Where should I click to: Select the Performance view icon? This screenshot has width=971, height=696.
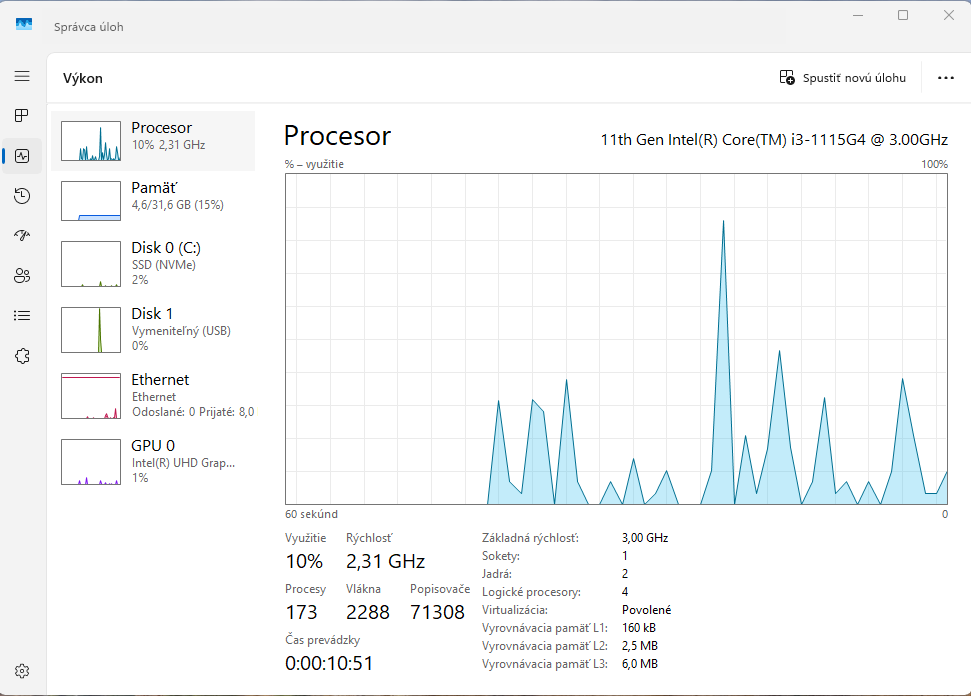(x=21, y=155)
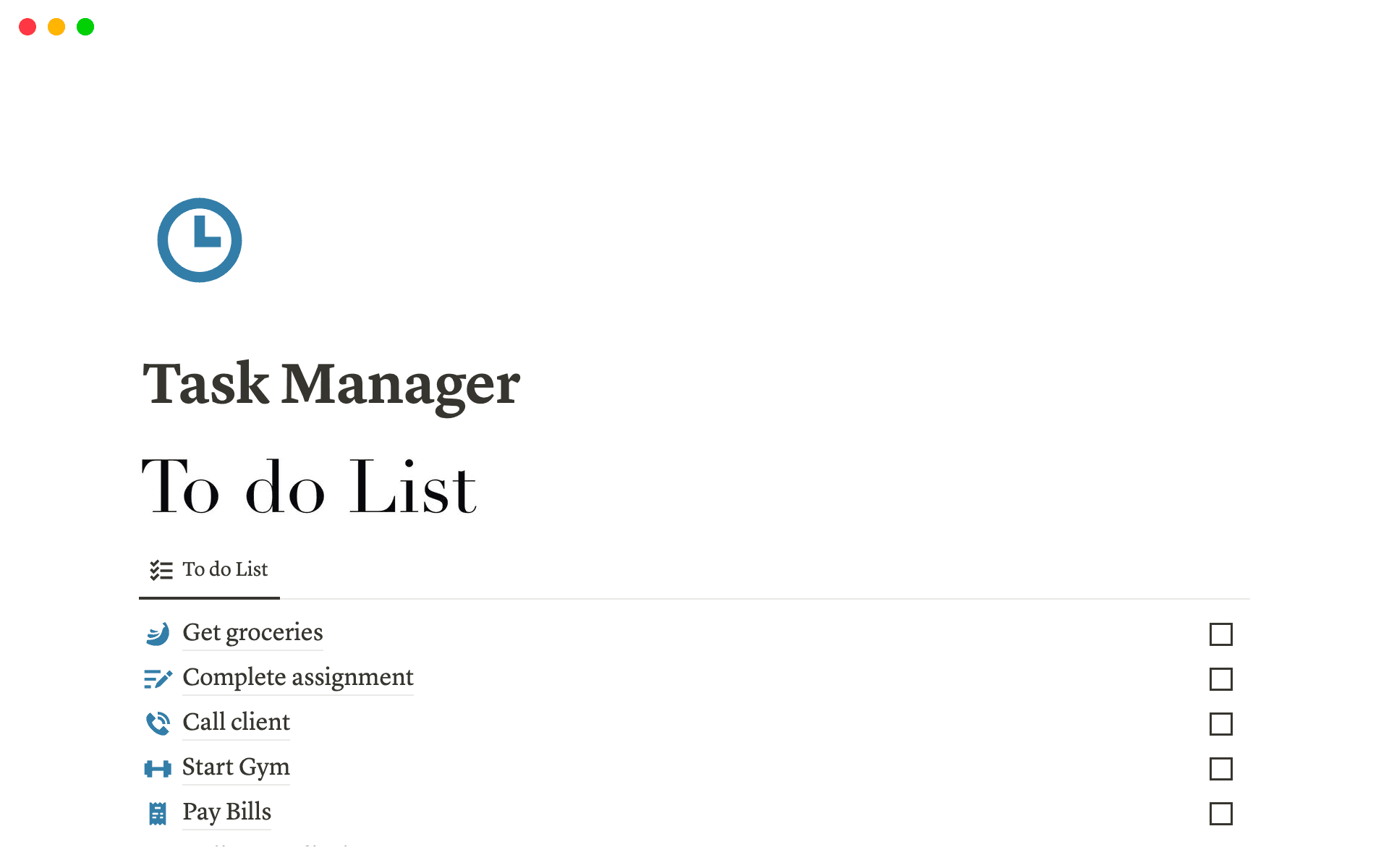The width and height of the screenshot is (1389, 868).
Task: Click the checklist icon on the To do List tab
Action: tap(161, 570)
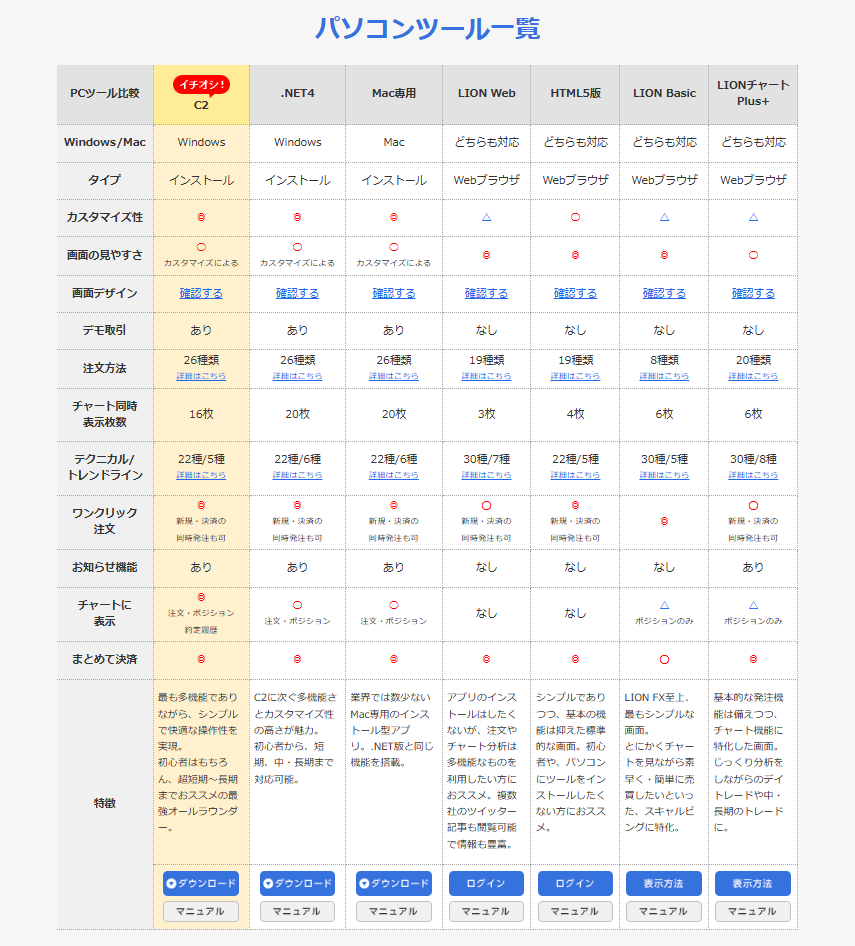Image resolution: width=855 pixels, height=946 pixels.
Task: Click the イチオシ! badge on C2 header
Action: click(201, 84)
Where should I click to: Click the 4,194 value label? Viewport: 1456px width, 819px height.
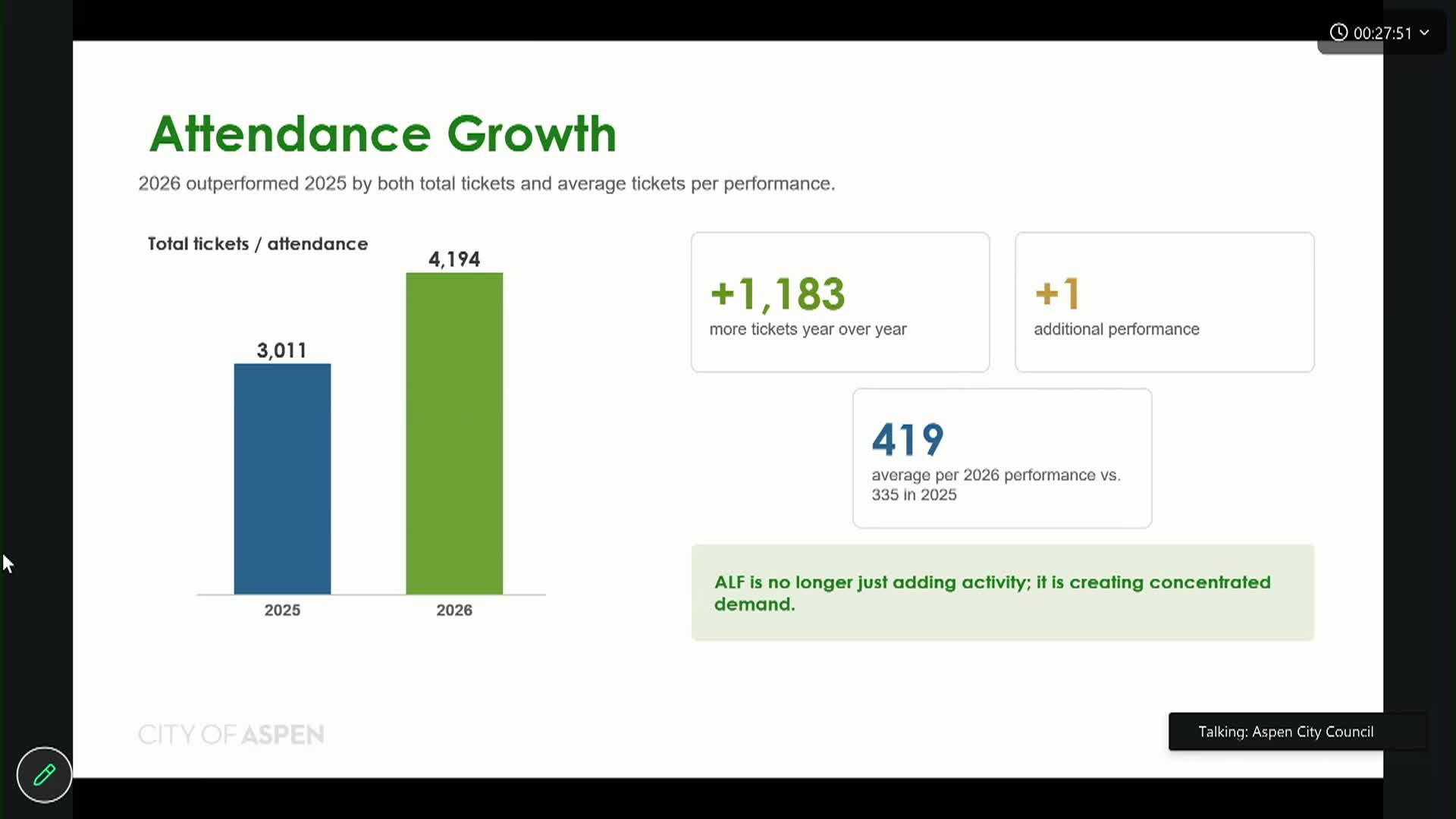point(454,259)
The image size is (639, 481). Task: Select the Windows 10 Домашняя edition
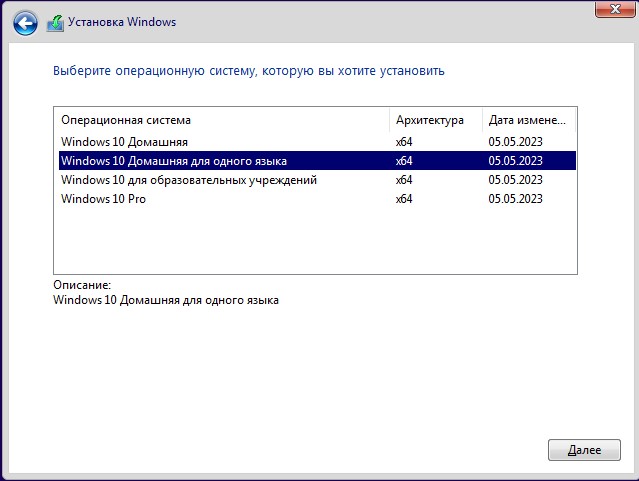click(x=124, y=142)
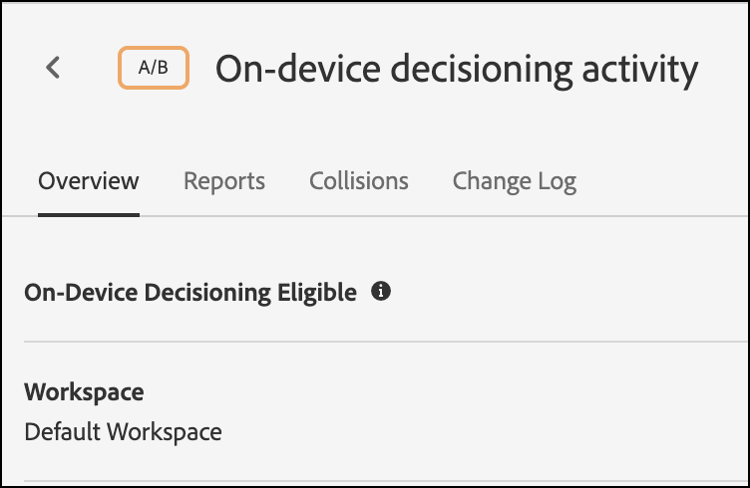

::::::::::

> **Required work**: Restrict the output to the lines from the one with "Where should I click to: Click" through the last line of the material above. Print them exactly, leaving out every picture.

> **The completed task**:
Where should I click to: Click the 4,194 value label? Viewport: 1456px width, 819px height.
point(454,259)
The image size is (639, 481). Task: Select the Windows 10 Домашняя edition
click(x=124, y=142)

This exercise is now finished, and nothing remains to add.